The Trust and Key Persons

This SAI should be read in conjunction with the prospectus. This SAI supplements the information available in the prospectus.

**Organization of the Trust**

***The Trust.*** Davis Fundamental ETF Trust is a business trust established in Delaware in 2016 and registered under the 1940 Act. The Trust may issue multiple series, each of which would represent an interest in its separate portfolio. Currently, there are four series: (1) Davis Select U.S. Equity ETF ("DUSA"); (2) Davis Select Financial ETF ("DFNL"); (3) Davis Select International ETF ("DINT"); and (4) Davis Select Worldwide ETF ("DWLD"). For some issues, such as the election of

Trustees, all of the Trust's authorized series vote together. For other issues, such as approval of the advisory agreement, each authorized series votes separately. Shares do not have cumulative voting rights. Therefore, the holders of more than 50% of the voting power can elect all of the Trustees. Rule 18f-2 under the 1940 Act provides that any matter required to be submitted under the provisions of the 1940 Act or applicable state law or otherwise to the shareholders of the outstanding voting securities of an investment company will not be deemed to have been effectively acted on unless approved by the holders of a majority of the outstanding shares of each series affected by such matter. Rule 18f-2 further provides that a series shall be deemed to be affected by a matter unless it is clear that the interests of each series in the matter are identical or that the matter does not affect any interest of such series. Rule 18f-2 exempts the selection of independent accountants and the election of members of the Board of Trustees from the separate voting requirements of the Rule.

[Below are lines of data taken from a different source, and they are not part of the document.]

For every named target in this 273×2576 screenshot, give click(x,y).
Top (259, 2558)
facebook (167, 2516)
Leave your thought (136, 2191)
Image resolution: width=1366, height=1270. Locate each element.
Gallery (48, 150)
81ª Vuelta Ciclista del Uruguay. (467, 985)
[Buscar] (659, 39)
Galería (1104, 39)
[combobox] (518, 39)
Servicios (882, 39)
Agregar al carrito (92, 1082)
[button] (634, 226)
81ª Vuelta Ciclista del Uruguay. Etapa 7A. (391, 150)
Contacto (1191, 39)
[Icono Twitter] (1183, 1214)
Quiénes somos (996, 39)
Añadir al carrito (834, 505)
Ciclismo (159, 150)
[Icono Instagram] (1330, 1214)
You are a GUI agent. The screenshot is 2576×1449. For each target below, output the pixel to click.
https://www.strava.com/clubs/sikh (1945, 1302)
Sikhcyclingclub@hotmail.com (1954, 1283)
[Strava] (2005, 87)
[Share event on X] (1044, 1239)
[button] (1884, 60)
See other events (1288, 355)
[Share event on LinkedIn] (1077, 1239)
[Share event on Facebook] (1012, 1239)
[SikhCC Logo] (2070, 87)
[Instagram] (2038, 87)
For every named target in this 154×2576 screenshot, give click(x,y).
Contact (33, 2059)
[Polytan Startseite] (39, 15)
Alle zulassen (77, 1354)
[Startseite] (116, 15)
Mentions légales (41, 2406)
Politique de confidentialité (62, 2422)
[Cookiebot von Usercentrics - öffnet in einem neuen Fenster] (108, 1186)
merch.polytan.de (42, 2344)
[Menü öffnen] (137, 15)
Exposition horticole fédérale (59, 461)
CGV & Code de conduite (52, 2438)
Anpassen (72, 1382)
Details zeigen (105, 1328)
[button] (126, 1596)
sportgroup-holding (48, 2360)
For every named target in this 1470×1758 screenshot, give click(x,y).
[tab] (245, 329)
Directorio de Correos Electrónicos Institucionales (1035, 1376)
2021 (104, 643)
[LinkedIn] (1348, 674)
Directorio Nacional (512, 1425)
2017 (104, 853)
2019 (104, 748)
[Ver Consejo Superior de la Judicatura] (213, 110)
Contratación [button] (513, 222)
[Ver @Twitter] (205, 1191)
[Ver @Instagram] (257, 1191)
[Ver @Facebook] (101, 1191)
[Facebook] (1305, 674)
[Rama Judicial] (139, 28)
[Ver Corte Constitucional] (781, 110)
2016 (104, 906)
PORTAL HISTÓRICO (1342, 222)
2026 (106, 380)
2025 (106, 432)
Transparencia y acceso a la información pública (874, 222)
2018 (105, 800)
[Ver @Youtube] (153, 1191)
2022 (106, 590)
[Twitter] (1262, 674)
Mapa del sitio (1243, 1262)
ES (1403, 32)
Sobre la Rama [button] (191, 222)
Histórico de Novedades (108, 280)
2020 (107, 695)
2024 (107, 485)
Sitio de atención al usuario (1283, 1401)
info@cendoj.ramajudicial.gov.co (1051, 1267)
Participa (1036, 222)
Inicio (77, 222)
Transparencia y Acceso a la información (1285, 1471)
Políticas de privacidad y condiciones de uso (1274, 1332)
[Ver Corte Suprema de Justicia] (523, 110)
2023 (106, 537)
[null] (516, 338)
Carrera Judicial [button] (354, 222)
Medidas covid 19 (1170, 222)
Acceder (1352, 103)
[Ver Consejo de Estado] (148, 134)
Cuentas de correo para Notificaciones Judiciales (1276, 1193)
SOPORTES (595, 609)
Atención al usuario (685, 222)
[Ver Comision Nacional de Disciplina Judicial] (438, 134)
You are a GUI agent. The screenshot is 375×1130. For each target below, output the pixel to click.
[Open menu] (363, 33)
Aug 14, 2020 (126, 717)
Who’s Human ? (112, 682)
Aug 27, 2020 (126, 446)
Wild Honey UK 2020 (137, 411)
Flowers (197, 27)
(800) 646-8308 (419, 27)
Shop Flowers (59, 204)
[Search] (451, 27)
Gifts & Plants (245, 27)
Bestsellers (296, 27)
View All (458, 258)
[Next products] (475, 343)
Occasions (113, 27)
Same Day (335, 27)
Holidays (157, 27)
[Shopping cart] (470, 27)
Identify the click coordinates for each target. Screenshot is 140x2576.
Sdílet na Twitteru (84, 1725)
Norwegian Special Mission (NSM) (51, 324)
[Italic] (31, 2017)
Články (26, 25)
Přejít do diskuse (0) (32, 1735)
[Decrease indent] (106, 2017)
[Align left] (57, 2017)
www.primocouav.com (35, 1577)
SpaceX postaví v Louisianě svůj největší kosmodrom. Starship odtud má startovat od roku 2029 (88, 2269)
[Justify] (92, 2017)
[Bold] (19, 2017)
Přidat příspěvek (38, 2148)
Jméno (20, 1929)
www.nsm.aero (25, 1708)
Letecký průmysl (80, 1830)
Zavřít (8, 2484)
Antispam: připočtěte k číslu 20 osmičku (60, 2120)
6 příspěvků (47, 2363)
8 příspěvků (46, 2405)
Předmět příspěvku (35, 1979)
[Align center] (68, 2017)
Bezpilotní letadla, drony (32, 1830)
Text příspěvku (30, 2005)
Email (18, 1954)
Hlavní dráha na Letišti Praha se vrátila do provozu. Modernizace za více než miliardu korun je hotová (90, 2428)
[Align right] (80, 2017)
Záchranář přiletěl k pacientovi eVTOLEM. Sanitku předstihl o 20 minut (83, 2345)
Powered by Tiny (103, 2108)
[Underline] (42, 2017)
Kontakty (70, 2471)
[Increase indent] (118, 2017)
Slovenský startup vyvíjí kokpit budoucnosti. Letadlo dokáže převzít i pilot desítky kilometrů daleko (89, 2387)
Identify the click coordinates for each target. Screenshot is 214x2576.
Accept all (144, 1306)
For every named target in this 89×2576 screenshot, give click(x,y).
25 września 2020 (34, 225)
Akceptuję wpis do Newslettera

The Trust does not hold regular annual shareholder meetings. Shareholder meetings are held when they are required under the 1940 Act or when otherwise called for special purposes. Special shareholder meetings may be called on the written request of shareholders of at least <sup>2</sup>∕3 of the voting power that could be cast at the meeting. The Funds will provide assistance in calling and holding such special meetings to the extent required by applicable Delaware law or SEC rules and regulations then in effect.

**Trustees and Officers**

The management of the Trust, including general supervision of the duties performed for the Funds by the Adviser under the Investment Management Agreement, is the responsibility of the Board of Trustees (the "Board"). The Board is comprised of three members, one of whom is an "interested person" (as such term "interested person" is defined in the 1940 Act) and two of whom are not interested persons (referred to herein as "Independent Trustees"). One Independent Trustee was previously an Officer to the Adviser and its affiliates. The Board establishes each Fund's policies and meets regularly to review the activities of the Officers, who are responsible for day-to-day operations of the Funds, the Adviser, and certain other service providers. The Board approves all significant agreements between each Fund and those companies that furnish services to the Funds. Trustees are elected and serve until their successors are elected and qualified. Information about the Trustees, including their business addresses, dates of birth, principal occupations during the past five years and other current Directorships of publicly traded companies or funds, are set forth in the table below.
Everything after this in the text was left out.